• [Directions] Whenever a line below includes the word "radio", copy that line.

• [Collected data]
::::::

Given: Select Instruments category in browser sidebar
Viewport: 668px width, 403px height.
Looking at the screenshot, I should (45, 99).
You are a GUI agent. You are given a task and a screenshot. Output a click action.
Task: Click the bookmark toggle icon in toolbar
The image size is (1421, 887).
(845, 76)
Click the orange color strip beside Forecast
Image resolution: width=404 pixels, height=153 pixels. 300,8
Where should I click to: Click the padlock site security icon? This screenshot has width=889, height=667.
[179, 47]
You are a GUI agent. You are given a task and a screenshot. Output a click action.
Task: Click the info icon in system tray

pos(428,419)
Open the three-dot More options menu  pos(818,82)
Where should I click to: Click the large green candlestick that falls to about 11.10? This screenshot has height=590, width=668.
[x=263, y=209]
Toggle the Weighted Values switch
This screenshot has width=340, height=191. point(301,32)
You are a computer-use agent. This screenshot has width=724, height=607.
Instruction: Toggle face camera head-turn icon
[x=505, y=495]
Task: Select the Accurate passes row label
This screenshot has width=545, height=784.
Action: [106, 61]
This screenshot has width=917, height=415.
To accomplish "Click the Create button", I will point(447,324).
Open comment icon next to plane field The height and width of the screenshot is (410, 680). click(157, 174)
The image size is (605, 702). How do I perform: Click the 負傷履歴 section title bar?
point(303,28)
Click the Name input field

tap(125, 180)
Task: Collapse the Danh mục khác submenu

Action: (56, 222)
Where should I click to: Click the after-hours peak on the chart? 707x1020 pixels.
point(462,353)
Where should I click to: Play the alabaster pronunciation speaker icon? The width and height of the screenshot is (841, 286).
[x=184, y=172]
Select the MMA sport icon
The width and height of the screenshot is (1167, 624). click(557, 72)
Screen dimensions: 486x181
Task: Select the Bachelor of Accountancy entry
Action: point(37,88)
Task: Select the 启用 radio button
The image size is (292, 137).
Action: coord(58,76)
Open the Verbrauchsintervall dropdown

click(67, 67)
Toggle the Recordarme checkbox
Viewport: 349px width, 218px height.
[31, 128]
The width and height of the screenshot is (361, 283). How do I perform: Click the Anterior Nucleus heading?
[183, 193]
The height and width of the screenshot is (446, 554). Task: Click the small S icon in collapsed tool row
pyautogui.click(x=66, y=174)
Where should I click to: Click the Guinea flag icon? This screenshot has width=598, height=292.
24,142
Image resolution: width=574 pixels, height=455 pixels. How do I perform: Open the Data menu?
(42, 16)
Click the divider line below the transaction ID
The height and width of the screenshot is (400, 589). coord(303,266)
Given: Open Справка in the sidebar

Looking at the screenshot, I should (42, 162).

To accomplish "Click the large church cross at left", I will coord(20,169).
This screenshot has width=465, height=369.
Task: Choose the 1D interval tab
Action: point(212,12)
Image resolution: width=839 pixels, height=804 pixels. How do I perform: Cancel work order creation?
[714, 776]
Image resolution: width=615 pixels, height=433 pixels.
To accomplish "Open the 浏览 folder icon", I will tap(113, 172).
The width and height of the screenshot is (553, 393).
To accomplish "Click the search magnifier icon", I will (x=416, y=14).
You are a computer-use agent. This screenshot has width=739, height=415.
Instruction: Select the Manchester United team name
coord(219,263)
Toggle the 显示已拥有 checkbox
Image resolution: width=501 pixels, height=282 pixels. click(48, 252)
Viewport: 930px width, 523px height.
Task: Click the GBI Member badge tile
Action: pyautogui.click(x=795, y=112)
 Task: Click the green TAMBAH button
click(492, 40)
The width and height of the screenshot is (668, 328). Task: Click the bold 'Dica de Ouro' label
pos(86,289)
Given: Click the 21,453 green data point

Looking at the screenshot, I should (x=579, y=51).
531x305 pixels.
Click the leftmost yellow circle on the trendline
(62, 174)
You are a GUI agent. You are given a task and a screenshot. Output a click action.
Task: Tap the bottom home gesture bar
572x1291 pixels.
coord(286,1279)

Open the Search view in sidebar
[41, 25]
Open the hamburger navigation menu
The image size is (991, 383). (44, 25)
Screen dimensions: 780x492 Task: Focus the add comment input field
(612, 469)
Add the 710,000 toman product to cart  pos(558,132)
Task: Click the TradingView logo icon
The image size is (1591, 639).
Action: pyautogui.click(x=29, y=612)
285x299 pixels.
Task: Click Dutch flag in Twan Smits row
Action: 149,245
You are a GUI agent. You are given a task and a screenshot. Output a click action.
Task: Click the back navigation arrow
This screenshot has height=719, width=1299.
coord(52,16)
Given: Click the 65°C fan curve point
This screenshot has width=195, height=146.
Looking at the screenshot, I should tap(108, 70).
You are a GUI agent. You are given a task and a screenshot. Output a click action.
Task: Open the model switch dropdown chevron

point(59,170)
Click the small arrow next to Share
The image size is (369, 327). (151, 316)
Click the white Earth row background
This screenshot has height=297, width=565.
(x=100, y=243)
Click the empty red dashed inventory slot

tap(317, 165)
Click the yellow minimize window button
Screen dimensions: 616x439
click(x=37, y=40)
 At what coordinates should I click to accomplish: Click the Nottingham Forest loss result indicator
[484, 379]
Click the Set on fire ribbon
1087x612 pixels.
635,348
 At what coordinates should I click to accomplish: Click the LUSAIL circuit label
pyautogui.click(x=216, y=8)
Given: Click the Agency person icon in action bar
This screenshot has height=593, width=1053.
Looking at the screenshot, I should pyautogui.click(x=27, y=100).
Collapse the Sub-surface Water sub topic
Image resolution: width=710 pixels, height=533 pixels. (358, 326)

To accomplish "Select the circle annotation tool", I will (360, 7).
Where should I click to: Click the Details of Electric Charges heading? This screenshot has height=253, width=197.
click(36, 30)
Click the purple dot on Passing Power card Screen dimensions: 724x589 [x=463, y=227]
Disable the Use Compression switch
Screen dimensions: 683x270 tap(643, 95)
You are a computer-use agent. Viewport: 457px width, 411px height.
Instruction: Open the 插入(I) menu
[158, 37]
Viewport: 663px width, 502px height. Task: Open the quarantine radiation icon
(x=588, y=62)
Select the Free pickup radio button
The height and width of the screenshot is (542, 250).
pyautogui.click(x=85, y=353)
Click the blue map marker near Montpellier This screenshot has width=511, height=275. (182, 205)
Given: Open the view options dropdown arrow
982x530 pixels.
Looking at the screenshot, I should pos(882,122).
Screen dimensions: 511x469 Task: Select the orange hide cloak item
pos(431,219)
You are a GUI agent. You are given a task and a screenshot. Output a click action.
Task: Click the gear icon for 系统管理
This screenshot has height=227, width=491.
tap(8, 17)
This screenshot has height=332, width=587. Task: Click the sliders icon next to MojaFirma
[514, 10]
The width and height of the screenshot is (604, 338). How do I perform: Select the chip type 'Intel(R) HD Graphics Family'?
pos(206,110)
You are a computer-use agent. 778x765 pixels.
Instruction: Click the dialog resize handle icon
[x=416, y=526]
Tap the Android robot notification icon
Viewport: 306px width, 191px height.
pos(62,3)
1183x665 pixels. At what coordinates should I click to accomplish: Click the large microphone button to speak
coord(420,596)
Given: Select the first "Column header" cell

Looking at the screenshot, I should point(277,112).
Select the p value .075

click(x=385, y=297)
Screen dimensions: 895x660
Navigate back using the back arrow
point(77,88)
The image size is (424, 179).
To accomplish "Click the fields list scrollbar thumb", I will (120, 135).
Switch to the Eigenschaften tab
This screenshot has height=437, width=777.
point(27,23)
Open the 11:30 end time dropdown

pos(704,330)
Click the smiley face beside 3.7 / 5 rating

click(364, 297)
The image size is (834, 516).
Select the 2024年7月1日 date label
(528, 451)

::::::

• [Written solution]
Task: Select the 启用 radio button
Select the Free pickup radio button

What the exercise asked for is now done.